The Executive Director of the Institute for Energy Security (IES), Nana Amoasi VII, has described President Akufo-Addo’s recent directive to stop the export of electricity to neighboring countries as a good call.

The directive is in response to the ongoing intermittent power outages, known as “dumsor.”

However, the IES boss pointed out that, it won’t solve the problem and will have implications for the country.

According to him, even if the directive is implemented, the Electricity Company of Ghana (ECG) will still shed load.

Nana Amoasi VII added that, the countries that Ghana supplies electricity to might resort to another source if the directive takes too long which will result in a loss of the export market.

“It is a good call, but whether it is done or not, load shedding will still go on. However, it won’t be as frequent as now. It will help, but it won’t stop Dumsor and has implications for the country. The other countries we supply to might resort to another area if this directive takes too long, which will lead to the loss of the export market,” he said in an interview on Adom FM’s morning show, Dwaso Nsem Wednesday.

The Executive Director of IES also cautioned that if ECG is forced to supply electricity to everyone, it might lead to low voltage or a blackout.

He said financial constraints are the root cause of these issues, as the revenue collected by ECG is insufficient to pay its suppliers.

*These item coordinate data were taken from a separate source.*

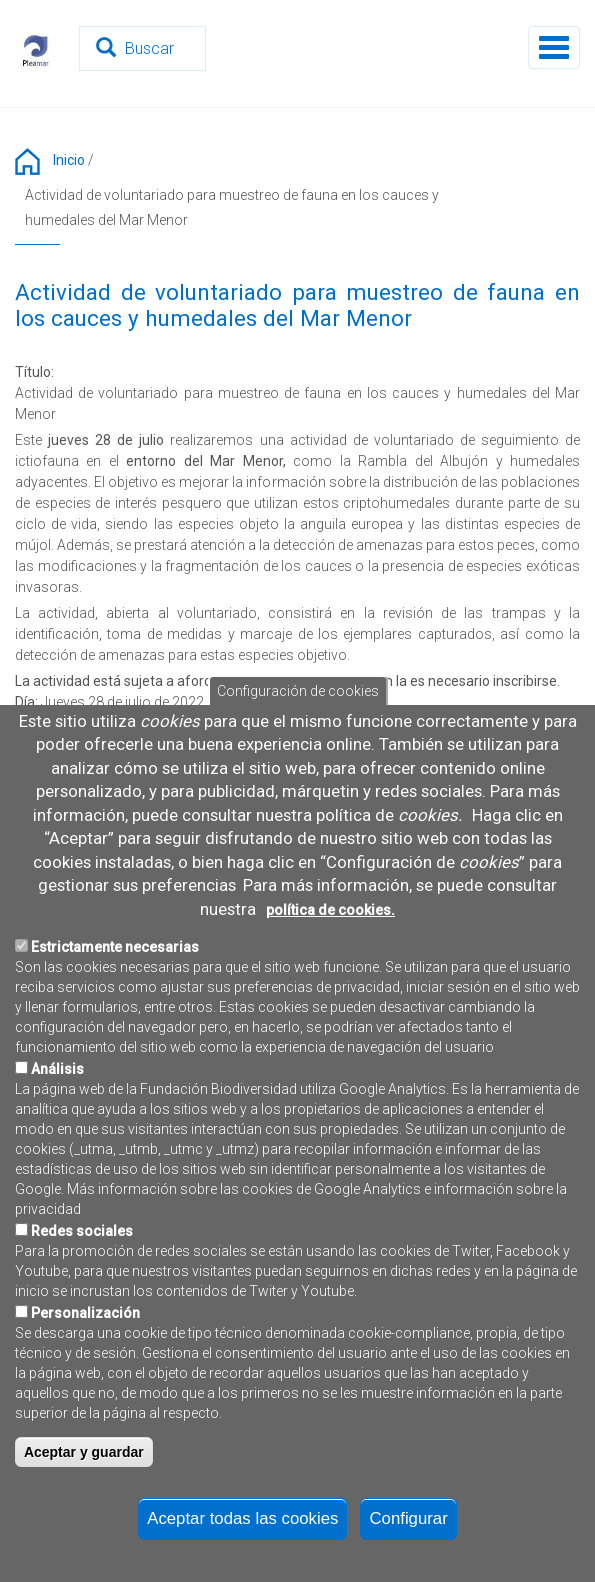 Image resolution: width=595 pixels, height=1582 pixels. I want to click on Análisis, so click(57, 1082).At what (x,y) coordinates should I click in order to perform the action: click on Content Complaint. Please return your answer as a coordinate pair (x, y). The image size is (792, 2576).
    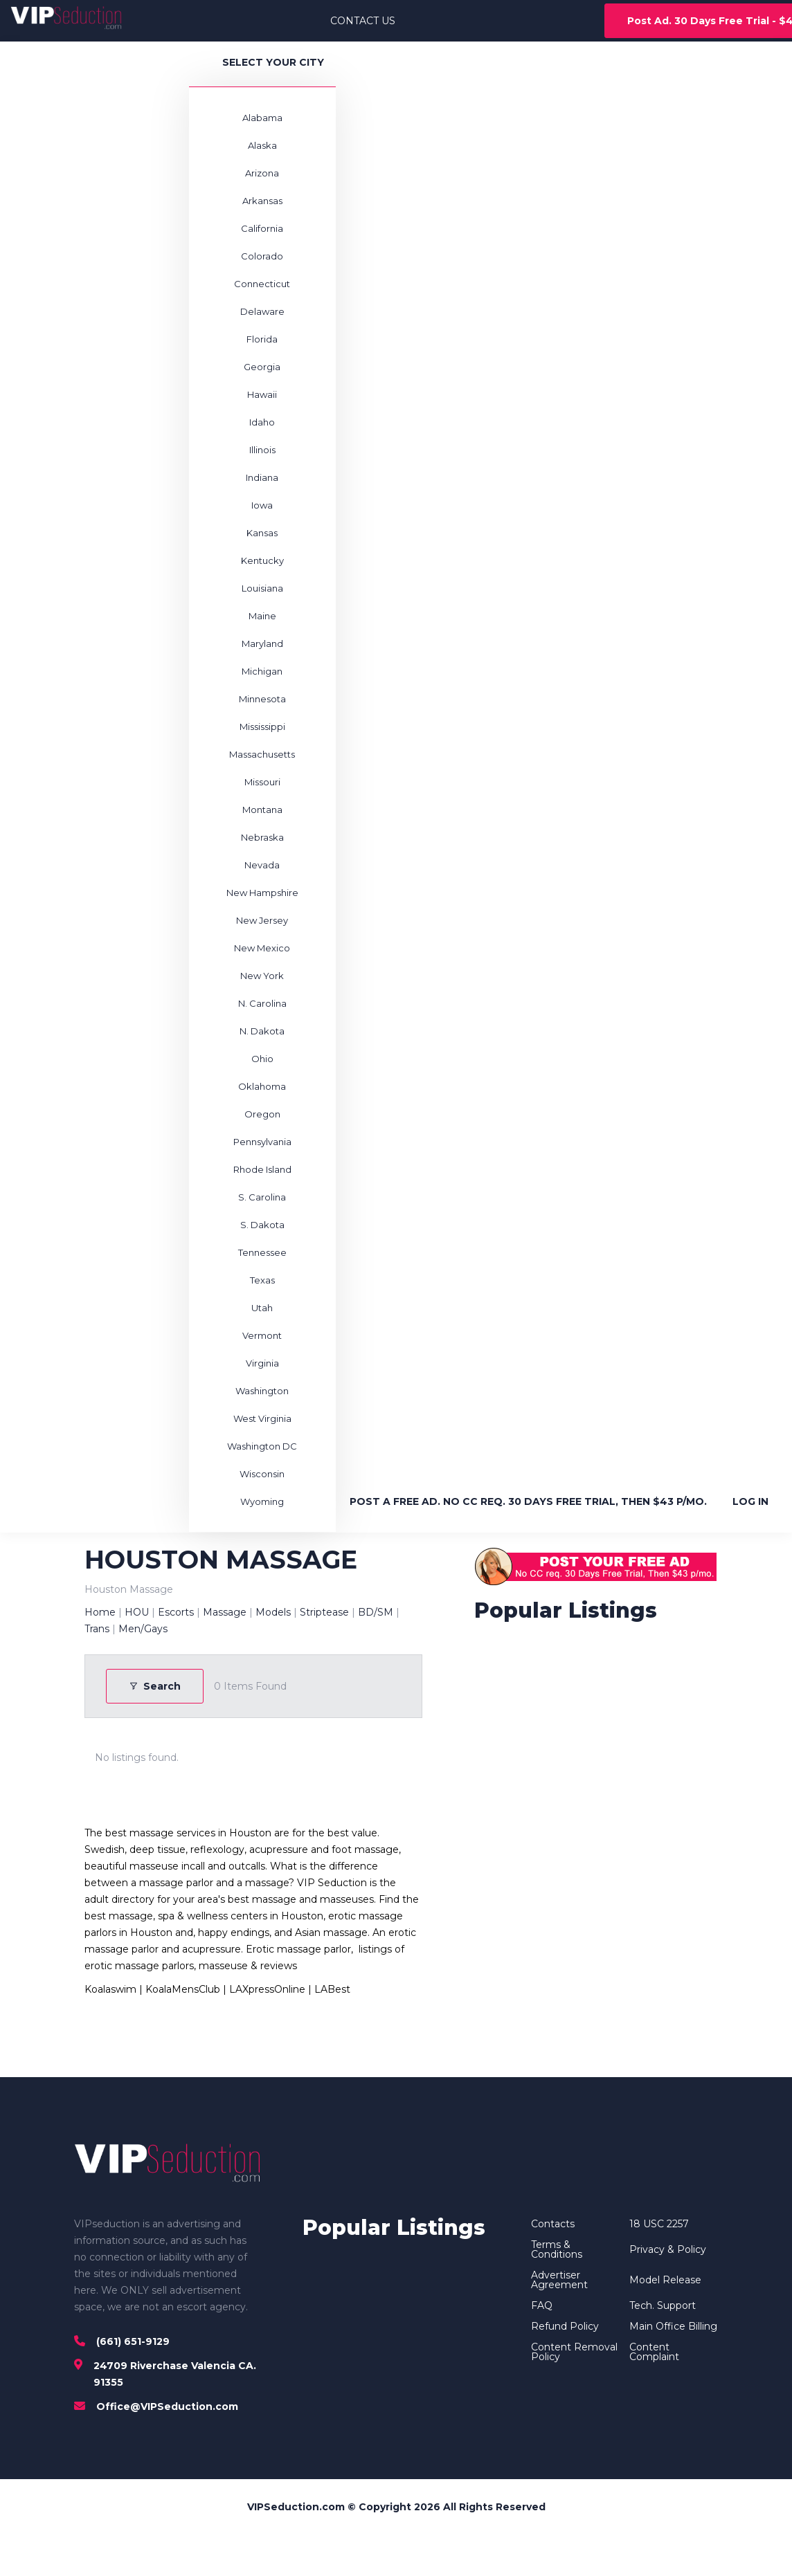
    Looking at the image, I should click on (654, 2352).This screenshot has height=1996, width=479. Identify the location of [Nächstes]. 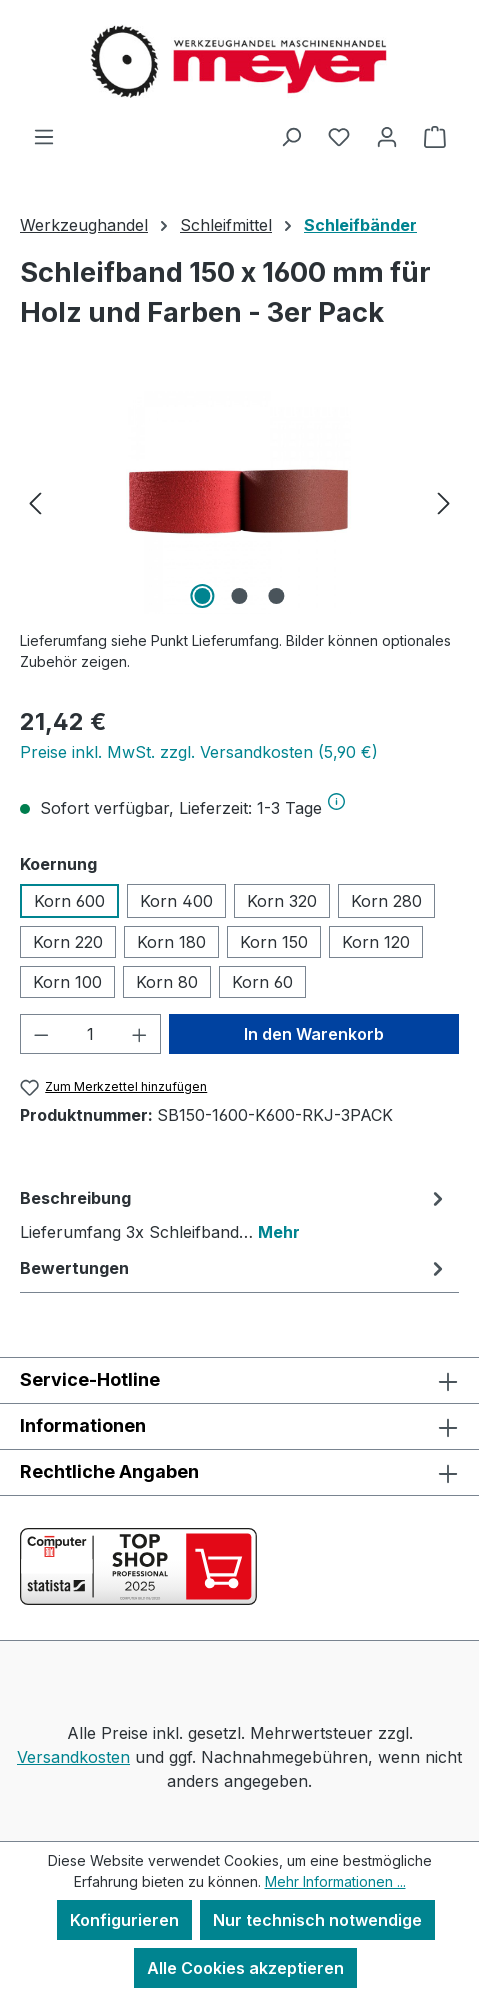
(444, 501).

“Our available capacity is not more than 3,300, which means there is a deficit. If ECG doesn’t manage it for us and forces us to supply it to everyone, it might lead to low voltage or a blackout of the entire system. So whatever happens, we still have power outages. This is all due to financial constraints. The revenue collected at the end of the value chain by ECG is insufficient for all the sector players,” he said.